:: Stored data ::

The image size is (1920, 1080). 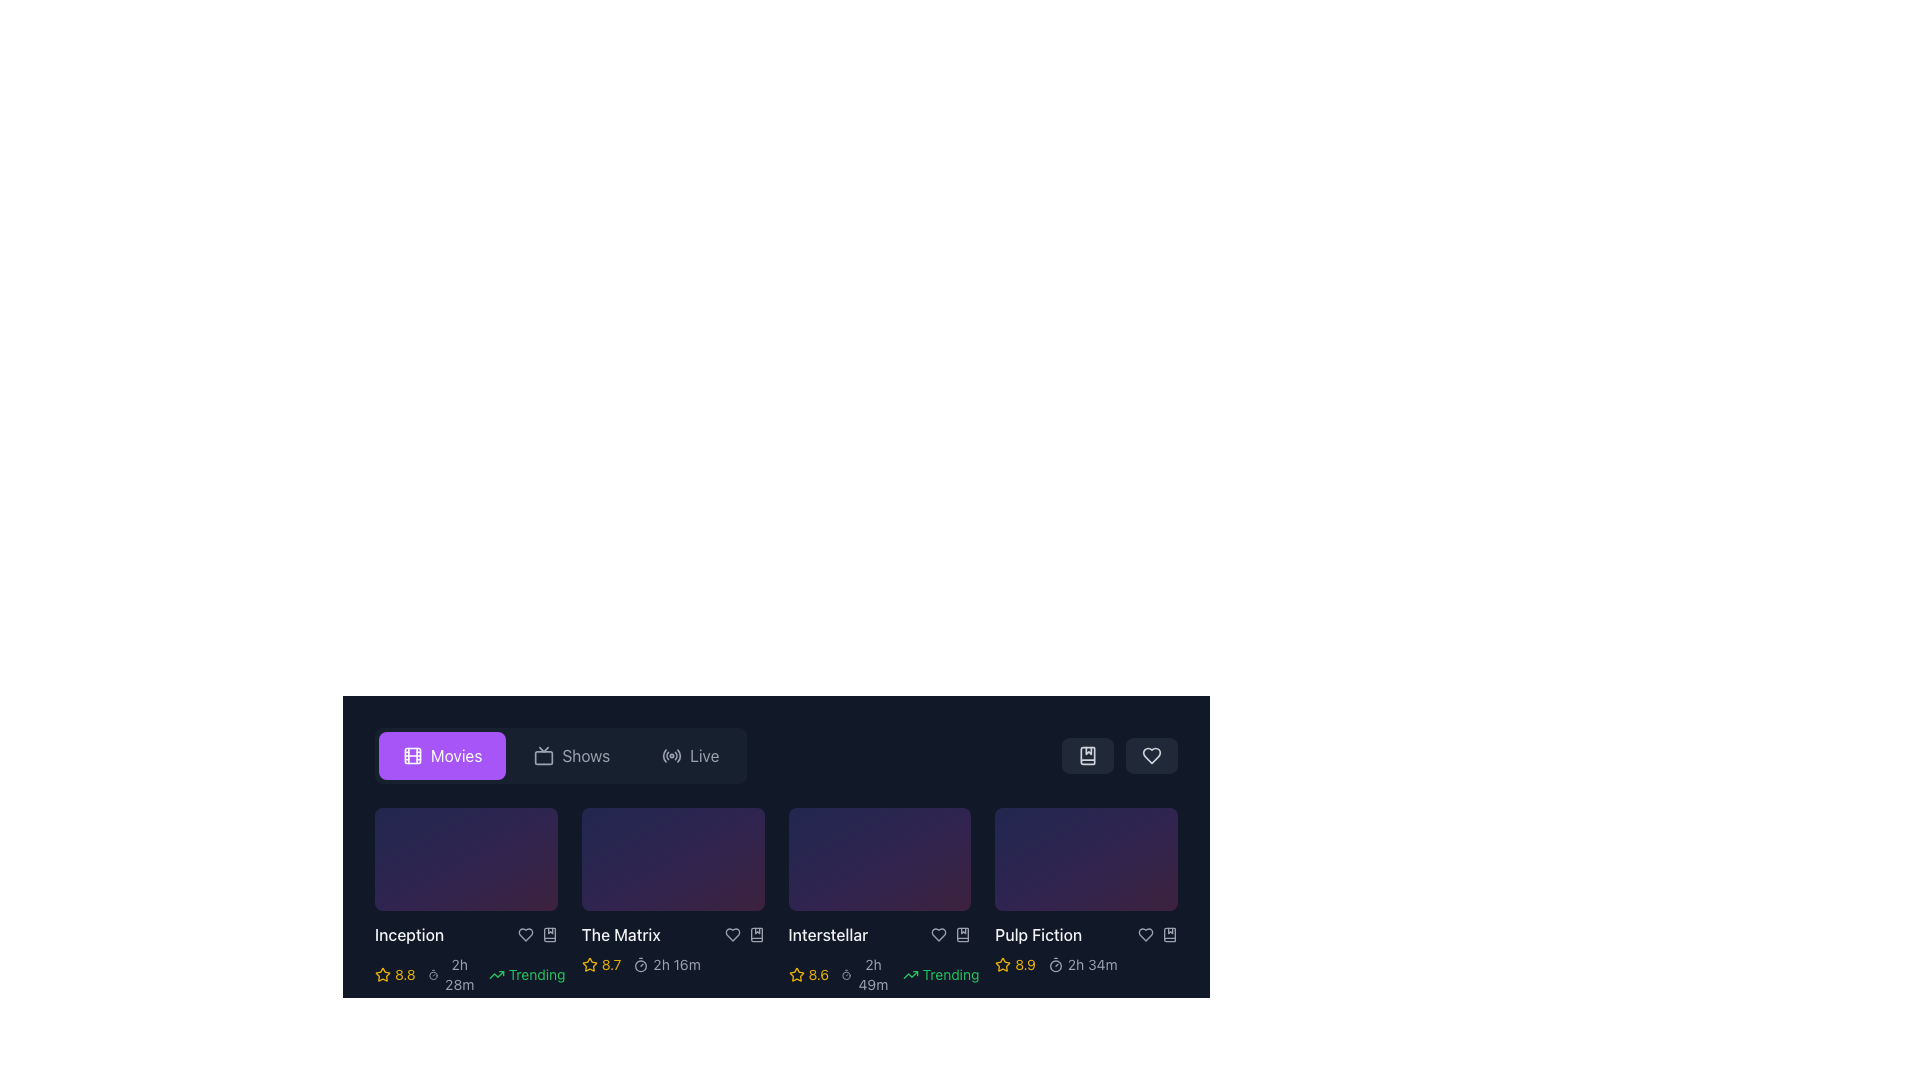 What do you see at coordinates (950, 934) in the screenshot?
I see `the bookmark icon in the control panel of the 'Interstellar' media card` at bounding box center [950, 934].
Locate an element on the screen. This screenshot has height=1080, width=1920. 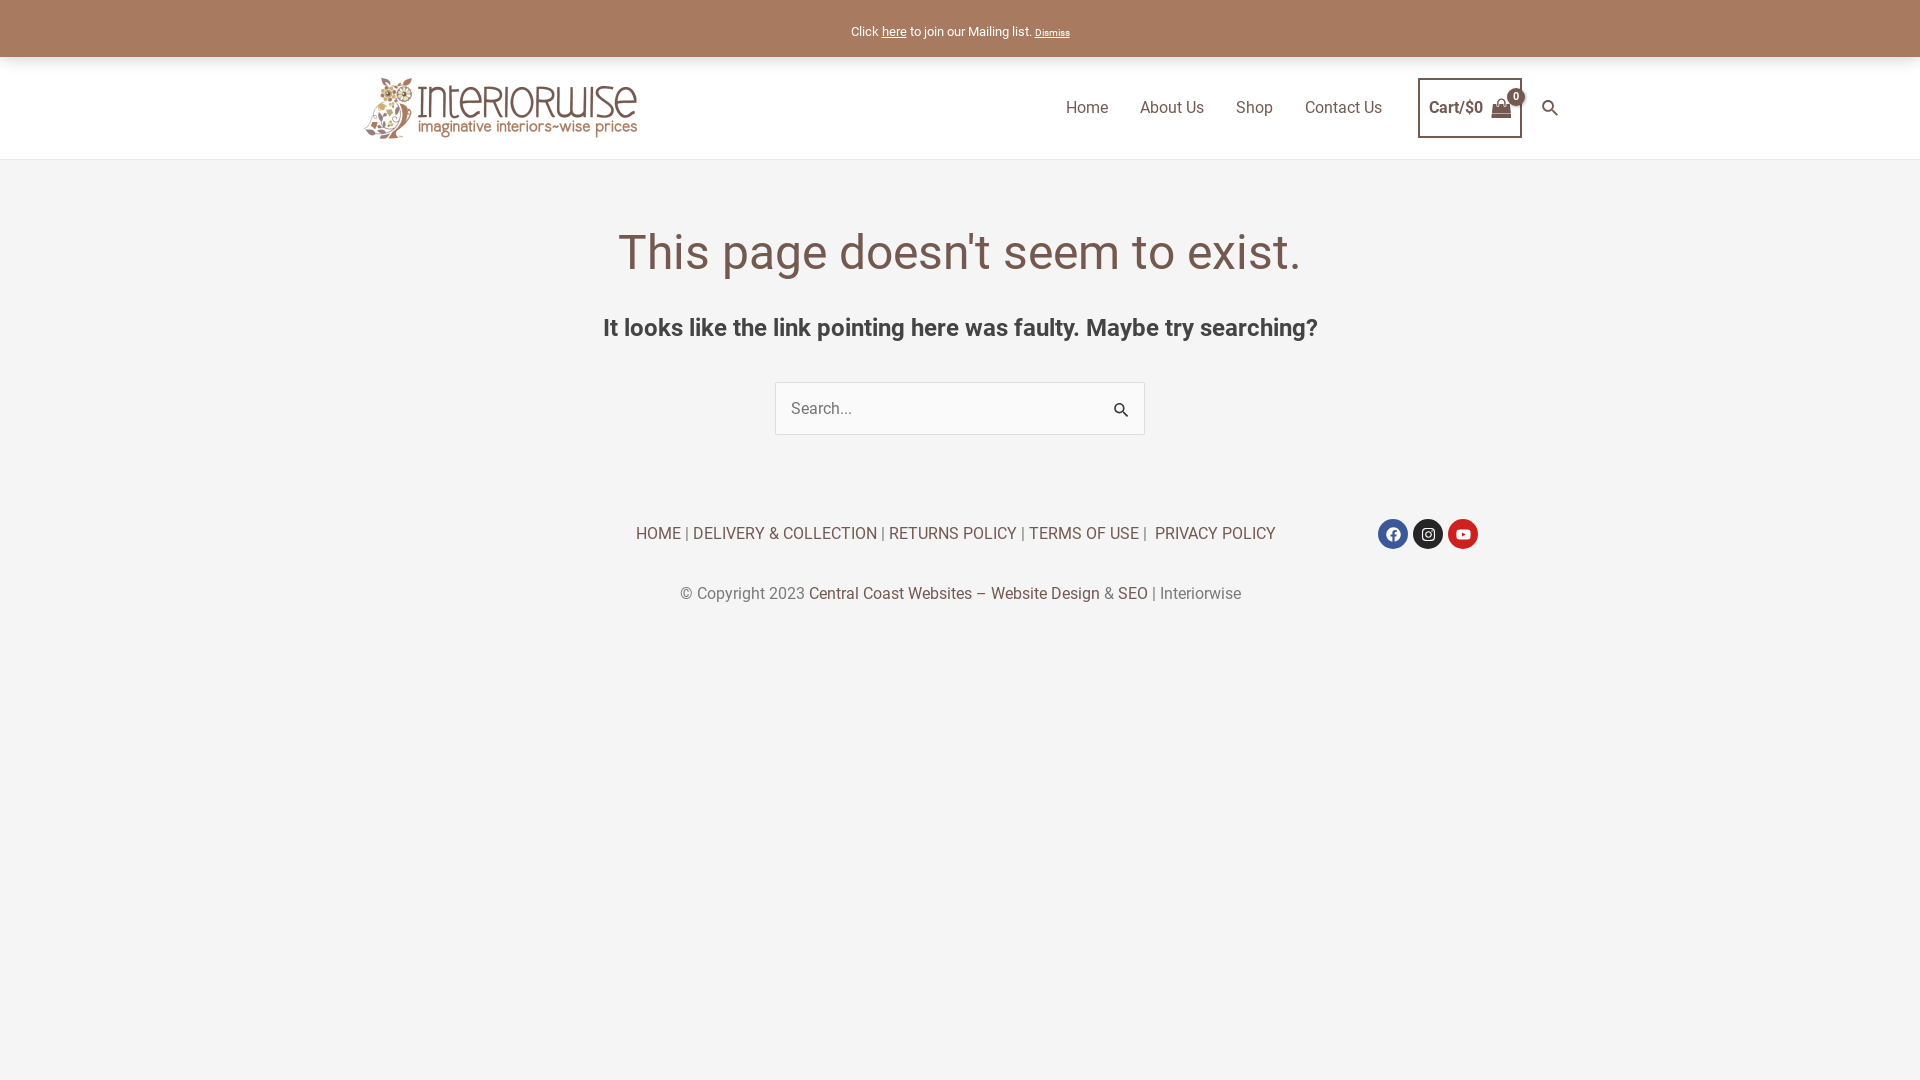
'PRIVACY POLICY' is located at coordinates (1214, 532).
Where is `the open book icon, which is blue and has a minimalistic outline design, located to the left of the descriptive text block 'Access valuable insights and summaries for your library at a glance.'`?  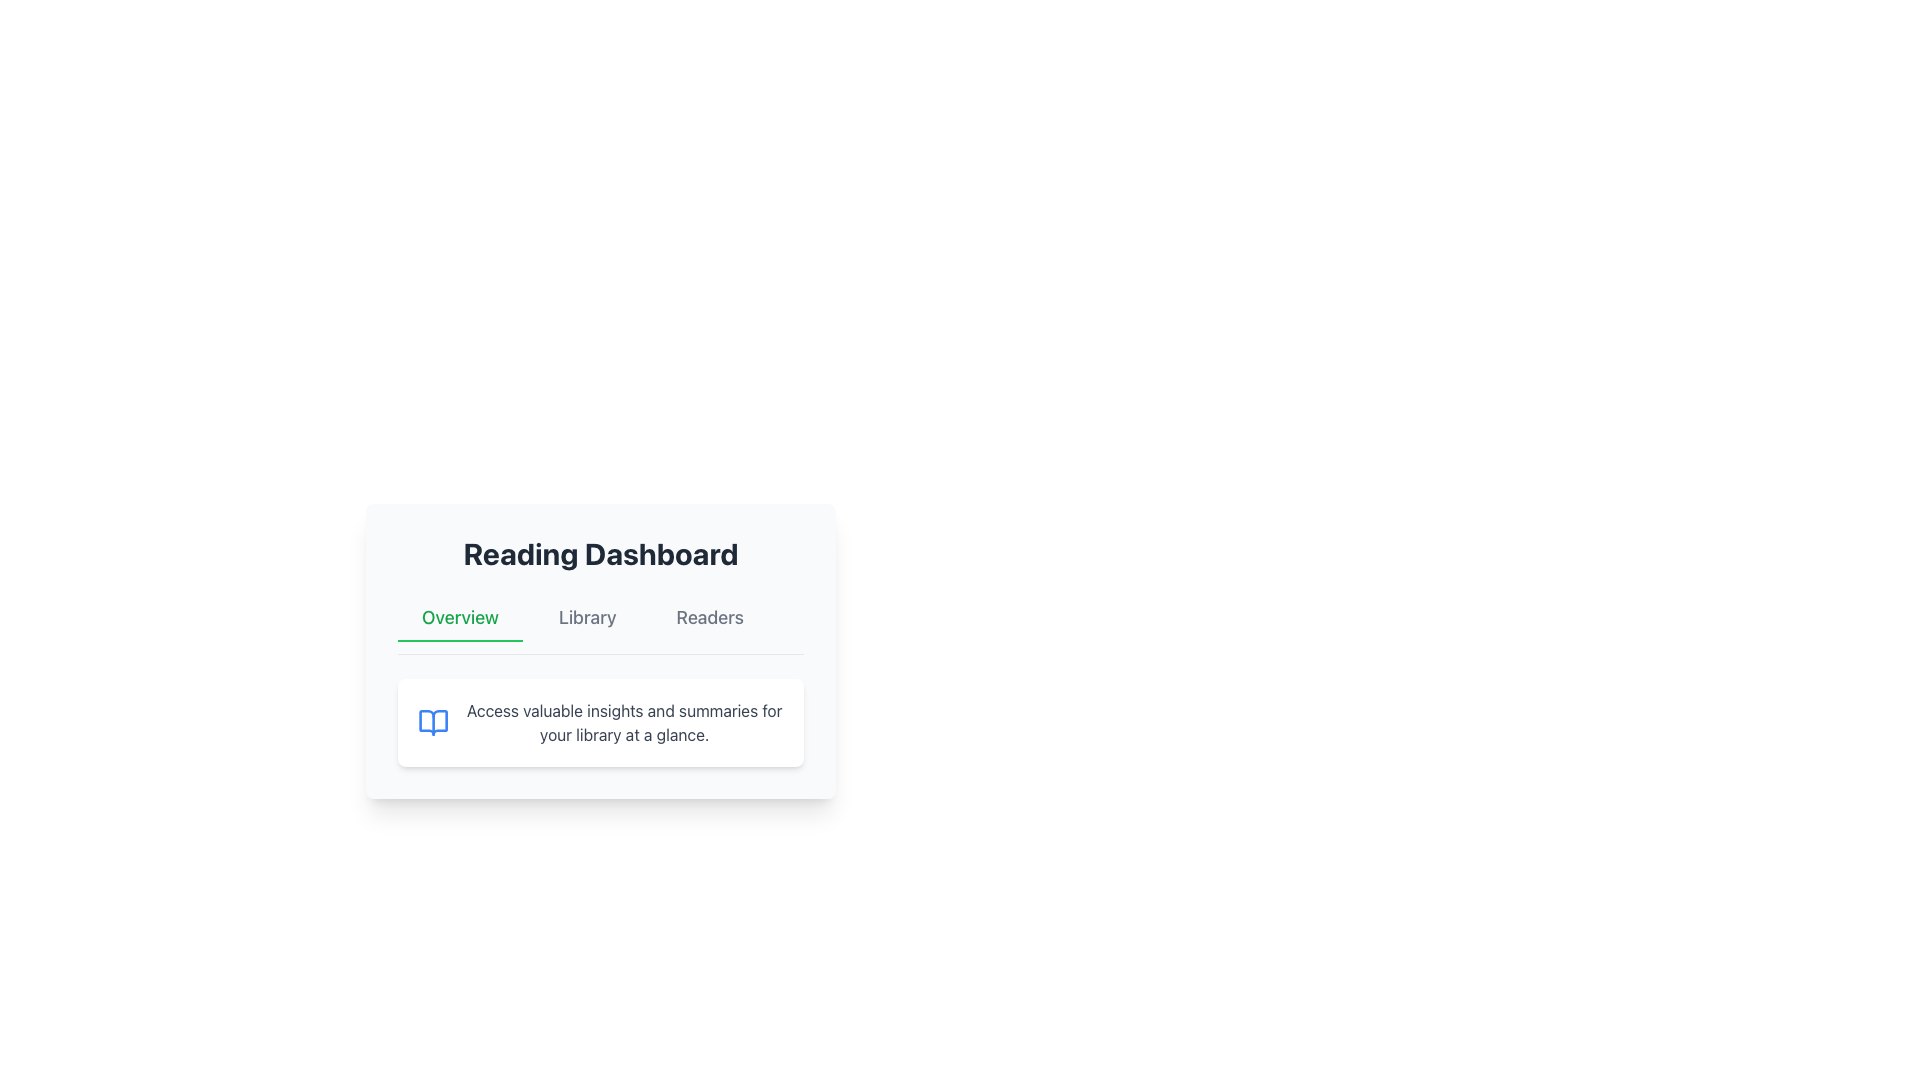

:::

Convert the data above, starting with the line that contains "Locate an element" and going on through the end of the data, into a Markdown table with the columns Row and Line, one numbered row per line and blank lines skipped. Leave the pictures out.

| Row | Line |
|---|---|
| 1 | Locate an element on the screen. This screenshot has height=1080, width=1920.  |
| 2 | 'PRIVACY POLICY' is located at coordinates (1214, 532). |
| 3 | Where is `the open book icon, which is blue and has a minimalistic outline design, located to the left of the descriptive text block 'Access valuable insights and summaries for your library at a glance.'`?   |